Farrah, S. et al. find evidence of payment by results improving efficiency, i.e. a reduction in length of stay and increase in the proportion of day cases, and an increase in the volume of activity (1). However, no discernable effect is noted upon the quality of patient care (with reference to the proxy measures used).

Interestingly, the majority of the outcomes point to difference-in- differences when Scotland is used as the control group. While reassuring to note that payment by results has improved provider behaviour in England relative to their counterparts in Scotland, it remains questionable whether the policy has had a discernable impact across English providers. Indeed, Farrah, S. et al. find evidence that 2004/05 non-foundation trusts actually reduced their length of stay at a faster rate than foundation trusts. This corroborates conclusions drawn by the Audit Commission that the fixed tariff system had a questionable impact on efficiency (2).

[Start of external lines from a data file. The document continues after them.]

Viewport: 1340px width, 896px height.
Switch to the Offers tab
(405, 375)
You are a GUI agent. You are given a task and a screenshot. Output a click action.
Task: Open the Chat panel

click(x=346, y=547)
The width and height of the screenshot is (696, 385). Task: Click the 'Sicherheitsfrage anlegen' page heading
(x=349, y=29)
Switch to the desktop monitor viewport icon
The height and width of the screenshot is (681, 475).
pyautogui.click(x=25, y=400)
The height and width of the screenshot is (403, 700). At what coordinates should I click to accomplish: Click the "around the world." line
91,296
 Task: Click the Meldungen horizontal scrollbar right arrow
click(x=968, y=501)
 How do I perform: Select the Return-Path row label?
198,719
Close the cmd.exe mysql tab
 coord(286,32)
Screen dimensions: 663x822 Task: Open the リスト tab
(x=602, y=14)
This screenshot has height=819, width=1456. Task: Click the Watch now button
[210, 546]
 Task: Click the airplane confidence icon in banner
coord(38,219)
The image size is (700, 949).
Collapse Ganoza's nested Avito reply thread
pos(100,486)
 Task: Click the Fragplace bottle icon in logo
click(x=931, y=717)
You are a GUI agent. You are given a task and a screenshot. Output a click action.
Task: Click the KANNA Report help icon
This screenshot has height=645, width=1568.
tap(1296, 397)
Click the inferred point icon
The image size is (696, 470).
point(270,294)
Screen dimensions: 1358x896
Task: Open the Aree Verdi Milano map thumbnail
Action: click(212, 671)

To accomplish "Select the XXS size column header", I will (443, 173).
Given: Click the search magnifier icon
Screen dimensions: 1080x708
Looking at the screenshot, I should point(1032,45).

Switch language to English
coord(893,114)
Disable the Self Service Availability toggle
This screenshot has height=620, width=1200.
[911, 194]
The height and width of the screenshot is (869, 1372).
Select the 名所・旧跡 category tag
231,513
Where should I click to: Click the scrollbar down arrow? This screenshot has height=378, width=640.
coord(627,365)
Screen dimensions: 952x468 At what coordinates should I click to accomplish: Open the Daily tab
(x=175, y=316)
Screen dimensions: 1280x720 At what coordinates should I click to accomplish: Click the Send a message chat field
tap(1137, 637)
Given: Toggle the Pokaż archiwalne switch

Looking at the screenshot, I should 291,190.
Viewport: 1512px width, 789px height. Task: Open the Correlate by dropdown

In light of these findings it seems logical to argue for further investigation into the impacts of the payment by results policy with particular attention placed on the objectives set out by the Department of Health (3).

References:

1. Farrah S, Yi D, Sutton M, Chalkey M, Sussex J, Scott. Has payment by results affected the way the English hospitals provide care? Difference-in -differences analysis. BMJ 2009;339:b3047

2. Audit Commission. The right result? Payment by results 2003-07. London: Audit Commission, 2008.

3. Department of Health, Reforming NHS financial flows: introducing payment by results. London: Department of Health, 2004.